To this end, the team’s method combined what they describe as an ensemble of “uncertainty-aware” AI models with state-of-the-art trajectory optimization. Reinforcement learning — an algorithmic training technique that employs rewards to drive software policies toward goals — helped teach the system nuanced hand and object interactions. Each of the actions was calculated to be the mean predicted reward across several machine learning models, which was used to optimize for a candidate sequence of actions. The hand executed only the first action, after which it received updated state information and replanned at the following step.
The researchers note that the “closed-loop” replanning method conferred the advantage of mitigating inaccuracies by preventing errors from accumulating. Additionally, they say that it allowed new goals to be swapped out at run-time independent of the trained machine learning models.

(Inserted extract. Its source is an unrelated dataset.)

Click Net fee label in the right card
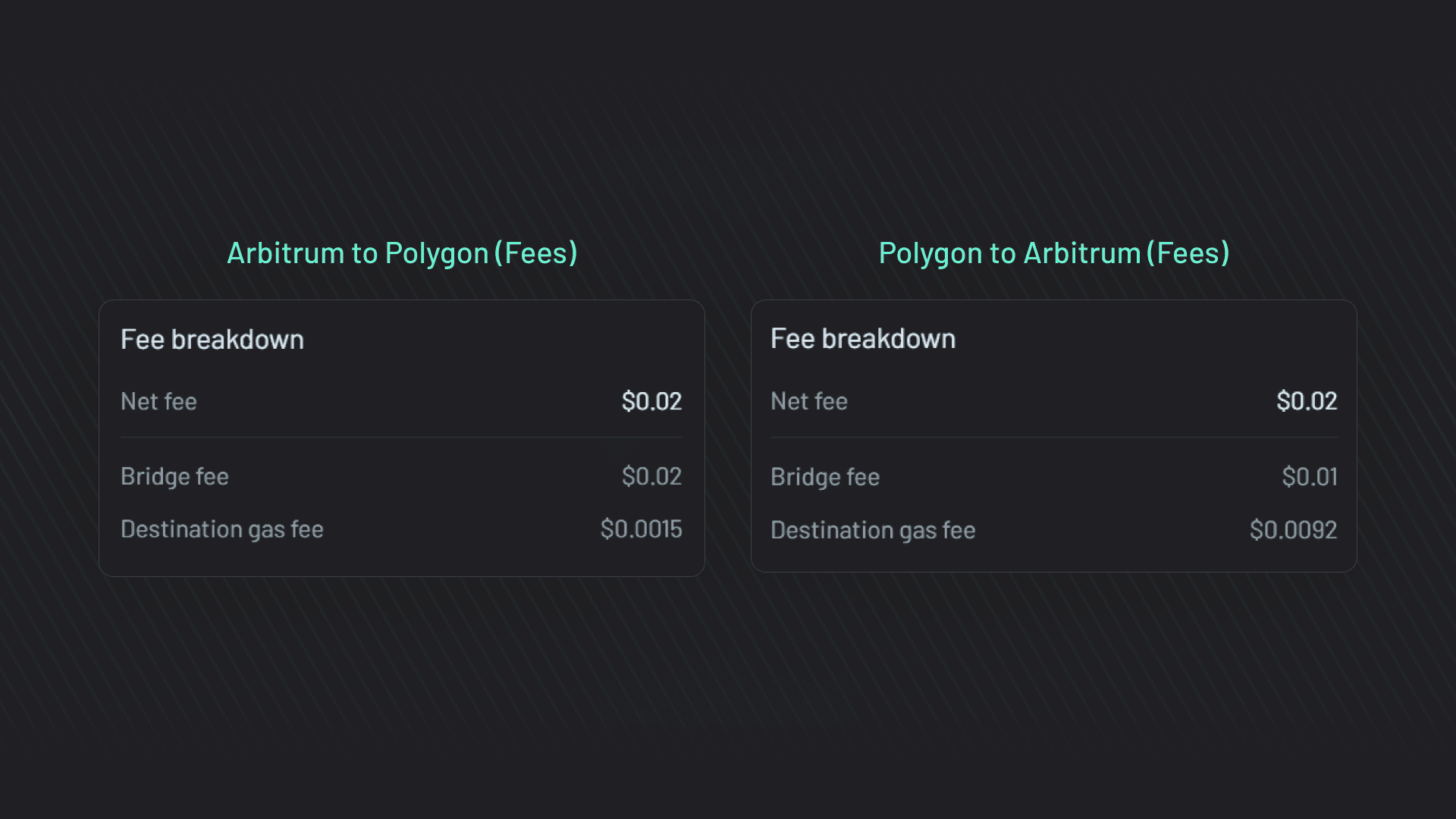The image size is (1456, 819). pos(809,401)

The researchers tasked the system with solving several real-world manipulation challenges, all of which required making contact with objects and finagling them into a target position. One of the most difficult was rotating two Baoding balls around the palm without dropping them, but the researchers’ models impressively managed to solve it using just 100,000 data points’ (or 2.7 hours) worth of data.

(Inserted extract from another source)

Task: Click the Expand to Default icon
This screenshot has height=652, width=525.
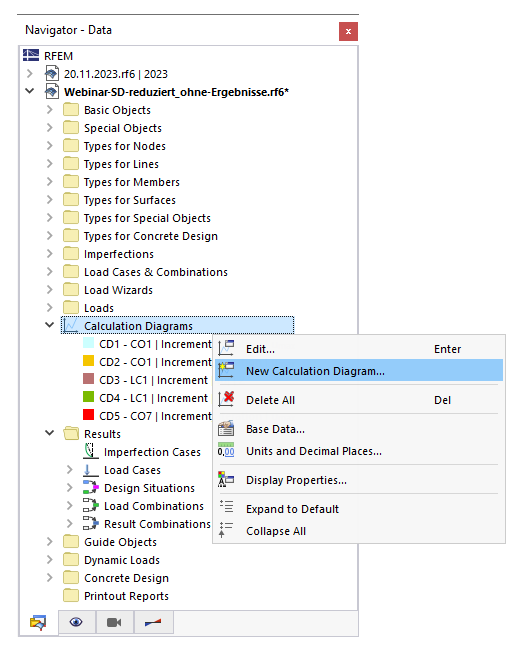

In a separate experiment, the team repurposed models trained on the Baoding task to accomplish other tasks without additional training, including moving a single ball to a goal location in the robotic hand and performing clockwise rotations instead of learned counter-clockwise ones. (The hand in question was Shadow Hand, which has a wrist with two actuated joints, plus middle and ring fingers that each have three actuated and one underactuated joint, as well as a little finger and thumb with five actuated joints.) They say that it managed to rotate the two balls 90 degrees and 180 degrees without dropping them from under two hours of real-world data captured from a camera, with a success rate of about 100% and 54%, respectively.
In a subsequent test designed to study the flexibility of their system, the team experimented with handwriting in a simulation environment. They say that the method’s separation of modeling and task-specific control importantly allowed for generalization across behaviors, as opposed to discovering and memorizing the answer to a specific task or movement.
“Our approach, based on deep model-based [reinforcement learning,] challenges the general machine learning community’s notion that models are difficult to learn and do not yet deliver control results that are as impressive as model-free methods,” wrote the paper’s coauthors. “On our simulated suite of dexterous manipulation tasks, [it] consistently outperforms these prior methods both in terms of learning speed and final performance, often solving flexible tasks that prior methods cannot … To the best of our knowledge, our paper demonstrates for the first time that deep neural network models can indeed enable sample-efficient and autonomous discovery of fine motor skills with high-dimensional manipulators, including a real-world dexterous hand trained entirely using just … hours of real-world data.”
The researchers intend to open-source the code soon.